Jami Mosque is a mosque in Khambat, Gujarat, India, built in 1325. It is one of the oldest Islamic monuments in Gujarat. The mosque's interior has colonnaded open courtyard built with 100 columns.

Location
The mosque is located in Khambat or Cambay, which was a prosperous mercantile port town during the 7th to the 18th century. It is at the estuary of the Mahi river. It is  away from Ahmedabad and 78 km away from Vadodara, Gujarat.

History
Alauddin Khalji (1296–1315) invaded Gujarat and captured Khambat in 1324. During his invasions in Gujarat, he had destroyed many Hindu and Jain temples. According to an inscription on the mosque, it was built in 1325 from the ruins of the earlier monuments. Umar bin Ahmad al-Kazaruni, a businessman of the town, is credited with building the mosque. This structure is a congregational mosque which marks the start of Islamic architecture in Gujarat and is distinct in style.

Architecture

The mosque's architecture marks the evolution of the Indo-Islamic architecture. Its architectural features do not display any minarets but toranas are seen in the central arches of the mosque which represent architecture of the Gujarat Sultanate.
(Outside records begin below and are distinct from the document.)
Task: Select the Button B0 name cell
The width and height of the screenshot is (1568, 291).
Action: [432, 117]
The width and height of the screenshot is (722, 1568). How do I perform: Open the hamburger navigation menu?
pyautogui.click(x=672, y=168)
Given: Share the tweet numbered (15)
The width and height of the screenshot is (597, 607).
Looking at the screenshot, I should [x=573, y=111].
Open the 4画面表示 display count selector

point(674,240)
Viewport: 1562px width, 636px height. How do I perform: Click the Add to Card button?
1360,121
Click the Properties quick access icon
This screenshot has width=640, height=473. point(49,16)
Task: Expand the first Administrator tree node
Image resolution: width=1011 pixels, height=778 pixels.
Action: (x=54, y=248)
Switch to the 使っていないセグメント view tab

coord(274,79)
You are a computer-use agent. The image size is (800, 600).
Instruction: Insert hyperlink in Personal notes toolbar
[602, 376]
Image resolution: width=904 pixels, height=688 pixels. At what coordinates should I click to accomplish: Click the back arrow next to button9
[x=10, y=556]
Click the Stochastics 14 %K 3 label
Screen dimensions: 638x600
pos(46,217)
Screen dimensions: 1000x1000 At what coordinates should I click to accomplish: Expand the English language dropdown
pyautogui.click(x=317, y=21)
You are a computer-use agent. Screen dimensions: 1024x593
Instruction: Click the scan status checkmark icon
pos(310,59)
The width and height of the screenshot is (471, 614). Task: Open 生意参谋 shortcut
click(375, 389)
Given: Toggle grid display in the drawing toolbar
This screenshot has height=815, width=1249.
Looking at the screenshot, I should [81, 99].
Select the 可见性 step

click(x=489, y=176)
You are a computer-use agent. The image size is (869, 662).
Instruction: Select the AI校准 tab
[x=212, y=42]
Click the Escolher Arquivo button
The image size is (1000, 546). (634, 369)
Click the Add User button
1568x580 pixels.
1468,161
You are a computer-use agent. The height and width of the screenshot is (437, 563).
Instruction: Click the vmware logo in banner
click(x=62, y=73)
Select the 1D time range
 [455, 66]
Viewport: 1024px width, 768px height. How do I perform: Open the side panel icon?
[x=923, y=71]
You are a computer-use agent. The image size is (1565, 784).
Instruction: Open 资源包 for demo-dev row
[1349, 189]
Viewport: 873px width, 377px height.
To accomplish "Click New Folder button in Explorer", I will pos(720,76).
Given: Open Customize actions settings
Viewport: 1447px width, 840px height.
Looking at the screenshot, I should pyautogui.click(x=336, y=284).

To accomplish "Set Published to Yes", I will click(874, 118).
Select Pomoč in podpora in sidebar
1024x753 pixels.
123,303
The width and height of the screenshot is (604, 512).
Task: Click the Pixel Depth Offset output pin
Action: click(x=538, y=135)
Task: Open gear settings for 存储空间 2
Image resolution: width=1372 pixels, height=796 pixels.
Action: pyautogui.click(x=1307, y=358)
The interior part of the mosque has a colonnaded open courtyard which is built with 100 columns supporting roofs built from the ruins of Hindu and Jain temples. The prayer hall has many compartments topped by low domes, which are unique and are different from those which crown the mihrab's niches. The domes are provided with latticed windows made in the architectural style of Gujarat. The columns are set in two rows with each row consisting of 26 columns forming a passage that separates the wall in the front from the first row. In addition, there are eight rows formed by six pillars in each row, which are next to the facade; these result in the formation of 14 chambers and each chamber is topped by a dome. There are arcaded entrances to the aisle of the mosque which are provided with a flat roof. In the middle portion of the mosque which hides the domes of the roof, there are jambs which rise to a height of about  and these are topped by sharp finials.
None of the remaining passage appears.